-------- THE DATA

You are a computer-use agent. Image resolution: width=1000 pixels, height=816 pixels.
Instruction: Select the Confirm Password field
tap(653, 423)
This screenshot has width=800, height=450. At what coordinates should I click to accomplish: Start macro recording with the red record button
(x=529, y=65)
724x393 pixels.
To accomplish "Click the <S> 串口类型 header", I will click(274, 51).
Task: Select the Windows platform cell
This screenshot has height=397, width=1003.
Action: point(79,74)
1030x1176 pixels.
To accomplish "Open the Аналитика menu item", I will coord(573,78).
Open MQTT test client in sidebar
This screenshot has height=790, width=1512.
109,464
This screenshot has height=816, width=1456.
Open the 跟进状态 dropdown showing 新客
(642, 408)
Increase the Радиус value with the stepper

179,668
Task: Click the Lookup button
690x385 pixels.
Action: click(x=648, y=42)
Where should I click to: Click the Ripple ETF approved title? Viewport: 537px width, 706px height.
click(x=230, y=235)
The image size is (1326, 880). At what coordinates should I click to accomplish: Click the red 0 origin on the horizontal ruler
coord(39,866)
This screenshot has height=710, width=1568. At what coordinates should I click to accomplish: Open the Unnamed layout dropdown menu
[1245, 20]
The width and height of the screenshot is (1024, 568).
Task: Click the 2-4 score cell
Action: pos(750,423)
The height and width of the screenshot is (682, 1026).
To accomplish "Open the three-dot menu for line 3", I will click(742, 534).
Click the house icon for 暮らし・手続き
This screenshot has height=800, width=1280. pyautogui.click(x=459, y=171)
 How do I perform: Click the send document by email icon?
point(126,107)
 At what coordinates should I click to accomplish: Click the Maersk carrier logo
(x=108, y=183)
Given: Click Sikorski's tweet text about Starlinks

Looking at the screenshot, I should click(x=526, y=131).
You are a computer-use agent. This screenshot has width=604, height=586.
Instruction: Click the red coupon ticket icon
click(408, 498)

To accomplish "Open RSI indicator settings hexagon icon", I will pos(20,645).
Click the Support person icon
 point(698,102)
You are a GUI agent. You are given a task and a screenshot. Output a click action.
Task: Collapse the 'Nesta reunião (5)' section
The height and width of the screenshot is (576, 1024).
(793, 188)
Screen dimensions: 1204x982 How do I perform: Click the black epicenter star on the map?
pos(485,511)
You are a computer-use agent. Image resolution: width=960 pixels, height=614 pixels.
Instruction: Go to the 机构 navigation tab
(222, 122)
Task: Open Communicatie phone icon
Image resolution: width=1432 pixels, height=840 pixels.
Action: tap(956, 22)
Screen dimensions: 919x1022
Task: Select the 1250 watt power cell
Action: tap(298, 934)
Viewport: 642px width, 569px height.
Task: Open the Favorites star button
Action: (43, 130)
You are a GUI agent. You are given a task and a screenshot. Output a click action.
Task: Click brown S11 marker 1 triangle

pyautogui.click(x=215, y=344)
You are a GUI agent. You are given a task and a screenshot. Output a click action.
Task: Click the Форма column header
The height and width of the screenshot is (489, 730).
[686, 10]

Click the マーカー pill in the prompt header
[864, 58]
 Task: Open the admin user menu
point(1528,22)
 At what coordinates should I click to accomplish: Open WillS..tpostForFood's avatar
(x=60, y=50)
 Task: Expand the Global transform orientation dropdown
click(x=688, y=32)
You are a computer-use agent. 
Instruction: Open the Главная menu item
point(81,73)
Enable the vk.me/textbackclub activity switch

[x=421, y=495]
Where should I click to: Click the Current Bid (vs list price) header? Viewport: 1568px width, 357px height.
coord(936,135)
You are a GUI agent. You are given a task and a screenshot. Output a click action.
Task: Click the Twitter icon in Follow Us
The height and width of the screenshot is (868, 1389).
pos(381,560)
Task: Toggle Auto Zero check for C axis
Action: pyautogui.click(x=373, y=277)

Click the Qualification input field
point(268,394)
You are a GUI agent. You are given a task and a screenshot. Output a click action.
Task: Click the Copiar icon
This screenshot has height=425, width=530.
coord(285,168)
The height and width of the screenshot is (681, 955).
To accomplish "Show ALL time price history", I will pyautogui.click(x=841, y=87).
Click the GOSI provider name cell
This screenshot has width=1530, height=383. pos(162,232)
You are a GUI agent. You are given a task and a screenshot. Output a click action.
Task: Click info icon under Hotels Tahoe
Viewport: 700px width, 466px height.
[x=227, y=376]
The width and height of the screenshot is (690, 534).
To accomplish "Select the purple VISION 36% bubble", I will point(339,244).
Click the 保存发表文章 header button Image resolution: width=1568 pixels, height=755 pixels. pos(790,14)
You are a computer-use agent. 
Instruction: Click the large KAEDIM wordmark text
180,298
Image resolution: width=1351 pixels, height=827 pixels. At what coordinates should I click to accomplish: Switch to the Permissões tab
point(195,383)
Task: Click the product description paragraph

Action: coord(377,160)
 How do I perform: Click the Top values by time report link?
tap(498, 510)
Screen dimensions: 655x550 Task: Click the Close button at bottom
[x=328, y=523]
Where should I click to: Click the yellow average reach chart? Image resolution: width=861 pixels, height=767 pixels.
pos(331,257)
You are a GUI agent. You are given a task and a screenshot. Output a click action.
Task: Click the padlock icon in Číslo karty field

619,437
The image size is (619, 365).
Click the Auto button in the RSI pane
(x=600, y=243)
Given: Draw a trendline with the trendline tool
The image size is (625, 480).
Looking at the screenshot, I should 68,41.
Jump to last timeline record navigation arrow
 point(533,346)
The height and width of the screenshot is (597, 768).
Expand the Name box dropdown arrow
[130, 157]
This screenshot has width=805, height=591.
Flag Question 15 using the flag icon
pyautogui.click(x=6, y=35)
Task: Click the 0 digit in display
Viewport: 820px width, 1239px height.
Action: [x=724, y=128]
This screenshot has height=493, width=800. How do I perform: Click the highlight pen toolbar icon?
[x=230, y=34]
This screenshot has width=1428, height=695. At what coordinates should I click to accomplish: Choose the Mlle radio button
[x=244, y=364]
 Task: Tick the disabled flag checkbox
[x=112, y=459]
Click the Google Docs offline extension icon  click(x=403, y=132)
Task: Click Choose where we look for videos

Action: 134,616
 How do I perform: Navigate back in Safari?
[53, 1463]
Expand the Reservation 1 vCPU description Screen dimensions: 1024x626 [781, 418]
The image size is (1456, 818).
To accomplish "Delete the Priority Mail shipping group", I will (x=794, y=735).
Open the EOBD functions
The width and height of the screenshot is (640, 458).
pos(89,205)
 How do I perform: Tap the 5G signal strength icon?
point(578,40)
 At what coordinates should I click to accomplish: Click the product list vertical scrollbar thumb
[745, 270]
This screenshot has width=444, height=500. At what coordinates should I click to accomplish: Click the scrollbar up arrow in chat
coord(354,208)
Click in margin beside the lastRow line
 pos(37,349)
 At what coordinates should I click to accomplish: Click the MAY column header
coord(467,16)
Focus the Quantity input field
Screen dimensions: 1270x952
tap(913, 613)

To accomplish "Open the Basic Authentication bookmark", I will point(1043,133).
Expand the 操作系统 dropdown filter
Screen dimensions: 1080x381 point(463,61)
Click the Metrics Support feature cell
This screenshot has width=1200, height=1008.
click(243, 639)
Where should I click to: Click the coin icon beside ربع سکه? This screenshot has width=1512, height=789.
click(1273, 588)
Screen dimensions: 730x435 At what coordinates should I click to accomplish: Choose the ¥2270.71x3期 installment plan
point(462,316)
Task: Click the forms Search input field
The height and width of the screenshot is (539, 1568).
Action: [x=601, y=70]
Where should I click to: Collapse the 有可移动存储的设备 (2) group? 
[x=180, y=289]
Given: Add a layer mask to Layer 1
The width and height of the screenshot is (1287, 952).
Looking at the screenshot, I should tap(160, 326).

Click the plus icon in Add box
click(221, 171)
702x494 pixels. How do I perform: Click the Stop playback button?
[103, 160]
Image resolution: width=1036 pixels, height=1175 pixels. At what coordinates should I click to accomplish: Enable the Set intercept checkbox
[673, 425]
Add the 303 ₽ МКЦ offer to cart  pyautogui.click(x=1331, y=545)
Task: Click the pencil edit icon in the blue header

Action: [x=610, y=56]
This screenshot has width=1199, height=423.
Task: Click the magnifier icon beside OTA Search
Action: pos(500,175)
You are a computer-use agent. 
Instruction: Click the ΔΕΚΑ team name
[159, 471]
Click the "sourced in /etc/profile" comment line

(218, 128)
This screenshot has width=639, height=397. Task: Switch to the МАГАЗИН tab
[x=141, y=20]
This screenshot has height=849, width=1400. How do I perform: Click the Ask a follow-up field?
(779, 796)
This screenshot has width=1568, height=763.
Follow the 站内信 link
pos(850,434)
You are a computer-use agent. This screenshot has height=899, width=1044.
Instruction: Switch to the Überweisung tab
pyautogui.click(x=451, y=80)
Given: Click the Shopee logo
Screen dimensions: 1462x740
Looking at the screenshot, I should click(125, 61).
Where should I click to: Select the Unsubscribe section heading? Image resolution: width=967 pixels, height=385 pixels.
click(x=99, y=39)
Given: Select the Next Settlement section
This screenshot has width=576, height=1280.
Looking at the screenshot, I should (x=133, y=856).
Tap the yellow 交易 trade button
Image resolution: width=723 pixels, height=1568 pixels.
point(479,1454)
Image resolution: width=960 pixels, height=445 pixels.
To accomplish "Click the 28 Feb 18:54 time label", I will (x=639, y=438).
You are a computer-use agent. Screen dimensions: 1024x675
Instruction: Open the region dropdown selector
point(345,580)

----------------

| EXERCISE DETAILS |
Once you find the line with "Instruction: Switch to the Überweisung tab" above, print it and every line after it up to and including the line with "Given: Select the Next Settlement section", exactly as written and nothing else.

| SOLUTION |
Instruction: Switch to the Überweisung tab
pyautogui.click(x=451, y=80)
Given: Click the Shopee logo
Screen dimensions: 1462x740
Looking at the screenshot, I should click(125, 61).
Where should I click to: Select the Unsubscribe section heading? Image resolution: width=967 pixels, height=385 pixels.
click(x=99, y=39)
Given: Select the Next Settlement section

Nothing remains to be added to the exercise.